## [TASK DATA]
━━━━━━━━━━━━━━━━━━━━━━━━━━━━━━

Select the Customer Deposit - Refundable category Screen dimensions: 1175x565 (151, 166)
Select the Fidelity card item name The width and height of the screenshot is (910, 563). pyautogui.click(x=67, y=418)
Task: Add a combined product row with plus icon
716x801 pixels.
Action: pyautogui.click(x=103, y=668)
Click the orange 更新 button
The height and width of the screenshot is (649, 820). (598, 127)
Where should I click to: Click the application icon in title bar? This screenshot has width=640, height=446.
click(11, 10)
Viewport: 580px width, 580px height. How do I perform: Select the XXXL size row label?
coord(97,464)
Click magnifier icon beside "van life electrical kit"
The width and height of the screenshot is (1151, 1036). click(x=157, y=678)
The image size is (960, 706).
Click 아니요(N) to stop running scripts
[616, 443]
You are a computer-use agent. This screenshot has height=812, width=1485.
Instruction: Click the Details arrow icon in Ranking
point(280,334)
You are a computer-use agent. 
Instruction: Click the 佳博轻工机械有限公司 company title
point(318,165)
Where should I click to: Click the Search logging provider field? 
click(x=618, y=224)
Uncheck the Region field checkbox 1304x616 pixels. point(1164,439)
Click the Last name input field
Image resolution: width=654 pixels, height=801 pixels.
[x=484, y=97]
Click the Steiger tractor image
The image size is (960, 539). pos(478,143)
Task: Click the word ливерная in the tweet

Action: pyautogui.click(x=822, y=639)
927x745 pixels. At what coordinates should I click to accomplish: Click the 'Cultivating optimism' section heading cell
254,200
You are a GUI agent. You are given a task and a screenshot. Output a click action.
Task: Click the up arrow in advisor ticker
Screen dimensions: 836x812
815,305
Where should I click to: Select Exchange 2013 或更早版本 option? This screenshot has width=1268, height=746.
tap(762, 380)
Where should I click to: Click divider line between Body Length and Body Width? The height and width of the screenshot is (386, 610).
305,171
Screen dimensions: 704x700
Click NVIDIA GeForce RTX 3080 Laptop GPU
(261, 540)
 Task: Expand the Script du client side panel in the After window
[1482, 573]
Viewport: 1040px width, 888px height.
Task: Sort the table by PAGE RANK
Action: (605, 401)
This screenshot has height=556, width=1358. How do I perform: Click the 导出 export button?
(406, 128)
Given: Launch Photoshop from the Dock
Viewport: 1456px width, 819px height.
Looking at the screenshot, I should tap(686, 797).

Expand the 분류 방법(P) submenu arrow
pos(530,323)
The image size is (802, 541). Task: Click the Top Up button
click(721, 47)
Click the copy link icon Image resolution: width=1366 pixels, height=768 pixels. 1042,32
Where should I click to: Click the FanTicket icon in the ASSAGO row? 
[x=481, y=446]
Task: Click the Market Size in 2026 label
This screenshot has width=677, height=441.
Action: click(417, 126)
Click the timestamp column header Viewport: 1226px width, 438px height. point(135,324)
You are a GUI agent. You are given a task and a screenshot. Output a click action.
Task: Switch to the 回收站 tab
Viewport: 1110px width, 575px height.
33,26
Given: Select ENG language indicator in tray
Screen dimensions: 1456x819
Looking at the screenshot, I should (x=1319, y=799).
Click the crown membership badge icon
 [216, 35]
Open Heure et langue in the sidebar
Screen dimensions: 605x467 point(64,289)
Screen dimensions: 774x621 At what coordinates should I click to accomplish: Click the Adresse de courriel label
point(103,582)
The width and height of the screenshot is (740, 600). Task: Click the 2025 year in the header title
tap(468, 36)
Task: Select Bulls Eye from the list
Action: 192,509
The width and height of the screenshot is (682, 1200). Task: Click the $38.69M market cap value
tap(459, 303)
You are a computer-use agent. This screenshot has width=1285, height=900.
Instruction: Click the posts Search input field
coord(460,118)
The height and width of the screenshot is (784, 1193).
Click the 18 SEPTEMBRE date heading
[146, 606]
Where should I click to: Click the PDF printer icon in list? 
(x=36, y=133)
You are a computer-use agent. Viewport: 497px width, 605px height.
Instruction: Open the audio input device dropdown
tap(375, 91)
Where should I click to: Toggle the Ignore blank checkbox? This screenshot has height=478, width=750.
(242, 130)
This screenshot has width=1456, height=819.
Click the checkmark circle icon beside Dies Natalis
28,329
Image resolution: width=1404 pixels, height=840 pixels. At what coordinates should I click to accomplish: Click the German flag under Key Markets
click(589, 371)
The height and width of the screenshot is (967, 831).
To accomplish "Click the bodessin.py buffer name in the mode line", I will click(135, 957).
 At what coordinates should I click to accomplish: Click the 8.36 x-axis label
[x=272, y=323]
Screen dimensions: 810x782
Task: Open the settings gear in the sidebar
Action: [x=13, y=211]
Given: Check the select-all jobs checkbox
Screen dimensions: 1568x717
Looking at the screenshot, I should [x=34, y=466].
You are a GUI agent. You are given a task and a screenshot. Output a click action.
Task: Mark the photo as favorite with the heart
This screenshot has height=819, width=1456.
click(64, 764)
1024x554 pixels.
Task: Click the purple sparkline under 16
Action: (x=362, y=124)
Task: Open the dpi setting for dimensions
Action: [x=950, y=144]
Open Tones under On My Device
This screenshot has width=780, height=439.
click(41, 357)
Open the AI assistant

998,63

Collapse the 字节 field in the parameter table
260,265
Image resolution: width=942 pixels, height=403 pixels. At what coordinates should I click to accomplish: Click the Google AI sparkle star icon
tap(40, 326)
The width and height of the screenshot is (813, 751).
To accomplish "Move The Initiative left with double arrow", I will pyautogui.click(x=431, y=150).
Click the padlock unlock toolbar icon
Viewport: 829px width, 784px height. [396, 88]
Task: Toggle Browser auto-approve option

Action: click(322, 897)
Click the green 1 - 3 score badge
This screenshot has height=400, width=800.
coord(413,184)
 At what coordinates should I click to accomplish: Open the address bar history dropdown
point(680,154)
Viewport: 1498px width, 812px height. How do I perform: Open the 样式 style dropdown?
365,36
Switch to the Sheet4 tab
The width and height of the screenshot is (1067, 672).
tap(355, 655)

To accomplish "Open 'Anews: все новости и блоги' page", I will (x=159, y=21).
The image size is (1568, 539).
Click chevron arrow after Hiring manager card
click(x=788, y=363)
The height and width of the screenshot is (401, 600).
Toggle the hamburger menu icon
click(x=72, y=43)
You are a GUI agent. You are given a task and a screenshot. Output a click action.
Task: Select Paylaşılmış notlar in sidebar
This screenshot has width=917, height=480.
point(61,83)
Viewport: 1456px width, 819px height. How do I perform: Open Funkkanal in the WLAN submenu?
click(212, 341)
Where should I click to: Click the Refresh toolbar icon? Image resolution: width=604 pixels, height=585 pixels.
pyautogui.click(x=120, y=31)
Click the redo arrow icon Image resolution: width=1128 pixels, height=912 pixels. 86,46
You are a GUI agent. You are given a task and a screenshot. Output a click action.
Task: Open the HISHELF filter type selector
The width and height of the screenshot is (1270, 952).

━━━━━━━━━━━━━━━━━━━━━━━━━━━━━━

Please pull out every line of the listing above that contains the word "coordinates" and copy each one as it appears.

927x745 pixels. At what coordinates should I click to accomplish: Click the 'Cultivating optimism' section heading cell
Screen dimensions: 774x621 At what coordinates should I click to accomplish: Click the Adresse de courriel label
Image resolution: width=1404 pixels, height=840 pixels. At what coordinates should I click to accomplish: Click the German flag under Key Markets
 At what coordinates should I click to accomplish: Click the 8.36 x-axis label
Image resolution: width=942 pixels, height=403 pixels. At what coordinates should I click to accomplish: Click the Google AI sparkle star icon
 At what coordinates should I click to accomplish: Open the address bar history dropdown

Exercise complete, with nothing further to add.